Gary Davies

Personal information
- Nationality: British
- Born: Gary Harding 17 October 1982 (age 43) St Helens, Merseyside, England
- Height: 5 ft 6 in (1.68 m)
- Weight: Bantamweight; Super bantamweight;

Boxing career
- Stance: Orthodox

Boxing record
- Total fights: 17
- Wins: 12
- Win by KO: 8
- Losses: 4
- Draws: 1

= Gary Davies (boxer) =

British boxer (born 1982)

Gary Davies (born Gary Harding, 17 October 1982) is a British former professional boxer who competed from 2002 to 2012. He held the British bantamweight title in 2009.

==Boxing career==

===Early professional career===
Davies boxing career began on 1 June 2002, at the M.E.N. Arena when he was defeated by journeyman Steve Gethin by technical knock-out in the second round. His second fight on 5 October 2002, against Jason Thomas resulted in a first win and the year was topped off with a victory against Simon Chambers at the Liverpool Olympia. Davies did not fight at all in 2003 and in 2004 only fought once, winning against Furhan Rafiq. One more solitary fight in 2005 resulted in a second career loss for him, stopped in the fourth round at York Hall by Rocky Dean.

On 24 February 2006, Davies travelled to Scarborough and stopped Chris Hooper in the first round to win the Central Area super bantamweight belt, his first professional title. Despite never defending the title, Davies embarked upon a five fight unbeaten run. The run which included a draw against Barrington Brown and a second round stoppage of former British bantamweight champion Martin Power, resulted in Davies being given a shot at the full British title on 3 April 2009.

* _Entries drawn from a collection_

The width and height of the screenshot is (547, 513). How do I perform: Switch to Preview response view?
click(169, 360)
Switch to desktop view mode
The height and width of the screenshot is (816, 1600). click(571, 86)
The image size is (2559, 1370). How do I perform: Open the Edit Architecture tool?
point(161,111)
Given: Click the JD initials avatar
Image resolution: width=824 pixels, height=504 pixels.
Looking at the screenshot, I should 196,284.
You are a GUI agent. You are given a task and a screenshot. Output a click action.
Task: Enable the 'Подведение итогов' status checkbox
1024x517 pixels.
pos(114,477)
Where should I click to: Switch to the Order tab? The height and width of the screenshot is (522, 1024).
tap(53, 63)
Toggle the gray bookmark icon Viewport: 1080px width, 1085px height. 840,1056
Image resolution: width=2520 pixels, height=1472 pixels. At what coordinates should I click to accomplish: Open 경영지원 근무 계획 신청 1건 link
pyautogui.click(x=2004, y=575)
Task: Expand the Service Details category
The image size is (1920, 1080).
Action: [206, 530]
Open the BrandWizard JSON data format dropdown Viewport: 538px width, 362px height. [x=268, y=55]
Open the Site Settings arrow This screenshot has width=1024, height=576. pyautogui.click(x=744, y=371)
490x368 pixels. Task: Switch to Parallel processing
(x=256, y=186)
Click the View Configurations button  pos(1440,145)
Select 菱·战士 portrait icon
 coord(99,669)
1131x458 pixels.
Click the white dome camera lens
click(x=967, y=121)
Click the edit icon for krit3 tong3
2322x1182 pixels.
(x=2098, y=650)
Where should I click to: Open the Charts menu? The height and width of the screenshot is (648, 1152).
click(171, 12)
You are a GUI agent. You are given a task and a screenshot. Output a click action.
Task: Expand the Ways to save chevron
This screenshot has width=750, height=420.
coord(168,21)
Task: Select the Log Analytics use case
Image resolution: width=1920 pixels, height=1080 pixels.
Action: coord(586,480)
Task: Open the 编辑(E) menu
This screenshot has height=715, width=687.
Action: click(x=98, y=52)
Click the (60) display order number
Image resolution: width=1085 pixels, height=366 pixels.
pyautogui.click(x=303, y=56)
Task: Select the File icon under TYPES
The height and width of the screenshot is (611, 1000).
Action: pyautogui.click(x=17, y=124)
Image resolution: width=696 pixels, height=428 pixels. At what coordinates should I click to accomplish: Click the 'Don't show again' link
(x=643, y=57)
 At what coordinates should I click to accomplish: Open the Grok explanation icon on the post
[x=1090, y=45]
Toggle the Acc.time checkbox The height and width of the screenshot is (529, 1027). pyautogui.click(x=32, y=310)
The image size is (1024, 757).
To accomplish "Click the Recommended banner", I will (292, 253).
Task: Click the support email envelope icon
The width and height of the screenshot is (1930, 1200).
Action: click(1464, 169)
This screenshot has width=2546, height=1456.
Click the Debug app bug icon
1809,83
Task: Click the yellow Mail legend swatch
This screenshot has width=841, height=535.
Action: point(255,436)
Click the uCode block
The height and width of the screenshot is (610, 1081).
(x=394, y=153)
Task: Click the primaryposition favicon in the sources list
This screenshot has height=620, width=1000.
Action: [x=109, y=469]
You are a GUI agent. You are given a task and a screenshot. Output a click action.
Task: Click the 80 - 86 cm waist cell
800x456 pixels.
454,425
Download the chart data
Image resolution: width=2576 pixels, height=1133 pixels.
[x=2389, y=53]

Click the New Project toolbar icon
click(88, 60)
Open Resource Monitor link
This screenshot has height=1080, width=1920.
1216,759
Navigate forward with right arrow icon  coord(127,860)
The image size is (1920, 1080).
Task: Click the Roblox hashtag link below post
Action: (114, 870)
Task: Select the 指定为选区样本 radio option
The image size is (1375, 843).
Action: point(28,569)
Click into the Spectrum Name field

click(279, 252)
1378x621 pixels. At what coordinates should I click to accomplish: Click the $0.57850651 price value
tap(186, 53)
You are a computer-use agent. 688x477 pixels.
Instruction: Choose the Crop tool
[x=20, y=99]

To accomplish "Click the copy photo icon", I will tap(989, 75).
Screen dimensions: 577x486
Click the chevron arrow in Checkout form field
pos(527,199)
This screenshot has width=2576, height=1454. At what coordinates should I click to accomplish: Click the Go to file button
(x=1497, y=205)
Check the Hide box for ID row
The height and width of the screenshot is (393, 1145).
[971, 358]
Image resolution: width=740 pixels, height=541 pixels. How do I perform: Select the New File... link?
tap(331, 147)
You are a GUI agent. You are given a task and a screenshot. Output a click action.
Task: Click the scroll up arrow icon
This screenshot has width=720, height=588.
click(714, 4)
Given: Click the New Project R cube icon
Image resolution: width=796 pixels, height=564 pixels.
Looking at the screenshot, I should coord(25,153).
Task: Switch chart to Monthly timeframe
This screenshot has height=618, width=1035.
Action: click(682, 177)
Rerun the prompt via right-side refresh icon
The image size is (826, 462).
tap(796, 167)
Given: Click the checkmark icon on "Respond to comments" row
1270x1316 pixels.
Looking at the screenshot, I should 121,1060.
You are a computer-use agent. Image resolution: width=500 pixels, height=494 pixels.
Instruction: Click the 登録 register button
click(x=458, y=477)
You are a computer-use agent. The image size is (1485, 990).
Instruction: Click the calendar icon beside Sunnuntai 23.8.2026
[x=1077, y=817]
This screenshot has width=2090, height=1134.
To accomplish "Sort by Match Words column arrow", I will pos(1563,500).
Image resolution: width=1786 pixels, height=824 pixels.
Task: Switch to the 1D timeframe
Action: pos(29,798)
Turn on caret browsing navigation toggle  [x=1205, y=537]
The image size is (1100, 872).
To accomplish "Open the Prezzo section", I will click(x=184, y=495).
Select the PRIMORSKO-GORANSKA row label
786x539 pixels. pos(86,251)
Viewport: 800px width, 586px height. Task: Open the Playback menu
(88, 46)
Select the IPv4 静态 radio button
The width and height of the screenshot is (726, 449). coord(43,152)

* _Directive A_
Answer these questions using the Gary Davies article:
(i) Where was Davies born?
(ii) Who defeated Davies in his first professional fight?
(iii) What title did Davies win on 24 February 2006?
* _Directive B_
From the records, copy the lines verbatim, starting at the line that contains "This screenshot has width=2090, height=1134." and ending with the line that contains "Action: pos(29,798)".
The records have no connection to the text.

* _Complete output A_
(i) St Helens, Merseyside, England
(ii) Steve Gethin
(iii) The Central Area super bantamweight belt

* _Complete output B_
This screenshot has width=2090, height=1134.
To accomplish "Sort by Match Words column arrow", I will pos(1563,500).
Image resolution: width=1786 pixels, height=824 pixels.
Task: Switch to the 1D timeframe
Action: pos(29,798)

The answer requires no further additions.